REQUIREMENTS. Rescale the stretch from the line containing "The image size is (853, 757)." through the line containing "[x=296, y=295]", both included. Give those lines again, requests included, with every coordinate in the answers multiplied by 2.05 and rounded to a whole number (halves up).

STORED DATA.
------------------------------------------------------------------------
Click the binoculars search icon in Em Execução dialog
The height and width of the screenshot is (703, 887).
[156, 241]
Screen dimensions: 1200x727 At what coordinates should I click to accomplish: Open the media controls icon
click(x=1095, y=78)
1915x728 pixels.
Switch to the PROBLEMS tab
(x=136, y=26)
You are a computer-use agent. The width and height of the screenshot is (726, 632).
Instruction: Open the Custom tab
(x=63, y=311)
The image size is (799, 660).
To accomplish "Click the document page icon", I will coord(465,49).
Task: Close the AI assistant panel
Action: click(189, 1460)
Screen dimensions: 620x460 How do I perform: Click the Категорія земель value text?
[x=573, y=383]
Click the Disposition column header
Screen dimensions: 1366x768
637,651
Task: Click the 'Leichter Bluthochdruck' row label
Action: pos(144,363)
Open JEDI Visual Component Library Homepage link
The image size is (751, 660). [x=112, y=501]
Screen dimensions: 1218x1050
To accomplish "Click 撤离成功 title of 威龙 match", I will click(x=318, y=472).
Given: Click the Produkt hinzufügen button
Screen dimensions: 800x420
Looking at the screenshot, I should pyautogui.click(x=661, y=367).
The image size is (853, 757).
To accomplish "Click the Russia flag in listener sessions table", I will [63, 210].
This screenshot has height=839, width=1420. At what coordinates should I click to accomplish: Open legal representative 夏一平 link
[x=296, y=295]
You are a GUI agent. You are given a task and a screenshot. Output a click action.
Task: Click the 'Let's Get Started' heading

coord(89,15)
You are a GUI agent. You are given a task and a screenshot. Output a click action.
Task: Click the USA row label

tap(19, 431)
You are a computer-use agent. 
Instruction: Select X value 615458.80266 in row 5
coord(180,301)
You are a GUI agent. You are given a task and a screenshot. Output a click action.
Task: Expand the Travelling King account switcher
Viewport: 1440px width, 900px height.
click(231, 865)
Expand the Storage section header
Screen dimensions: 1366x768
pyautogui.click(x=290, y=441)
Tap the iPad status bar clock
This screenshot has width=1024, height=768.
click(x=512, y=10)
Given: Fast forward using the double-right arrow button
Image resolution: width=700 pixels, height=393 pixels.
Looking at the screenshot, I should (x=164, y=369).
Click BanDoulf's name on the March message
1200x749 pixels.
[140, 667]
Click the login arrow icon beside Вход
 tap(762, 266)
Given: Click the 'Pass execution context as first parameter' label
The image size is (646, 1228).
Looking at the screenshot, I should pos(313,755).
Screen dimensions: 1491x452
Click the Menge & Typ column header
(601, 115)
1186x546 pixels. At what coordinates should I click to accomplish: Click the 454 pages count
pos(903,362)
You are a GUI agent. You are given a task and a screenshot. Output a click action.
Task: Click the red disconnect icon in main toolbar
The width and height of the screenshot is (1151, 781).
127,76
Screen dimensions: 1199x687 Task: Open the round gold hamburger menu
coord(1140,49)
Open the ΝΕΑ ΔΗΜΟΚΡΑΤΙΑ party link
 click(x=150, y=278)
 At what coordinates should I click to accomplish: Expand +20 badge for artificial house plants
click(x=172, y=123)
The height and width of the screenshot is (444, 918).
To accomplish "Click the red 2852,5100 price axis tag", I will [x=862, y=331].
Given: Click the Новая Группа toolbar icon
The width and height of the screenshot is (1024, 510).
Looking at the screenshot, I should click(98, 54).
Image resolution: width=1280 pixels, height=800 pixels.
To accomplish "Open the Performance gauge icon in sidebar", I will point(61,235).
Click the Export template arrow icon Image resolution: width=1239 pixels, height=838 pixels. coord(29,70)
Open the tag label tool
------------------------------------------------------------------------
WRITTEN REPLY.
The image size is (853, 757).
To accomplish "Click the Russia flag in listener sessions table", I will [129, 431].
This screenshot has height=839, width=1420. At what coordinates should I click to accomplish: Open legal representative 夏一平 link
[x=607, y=605]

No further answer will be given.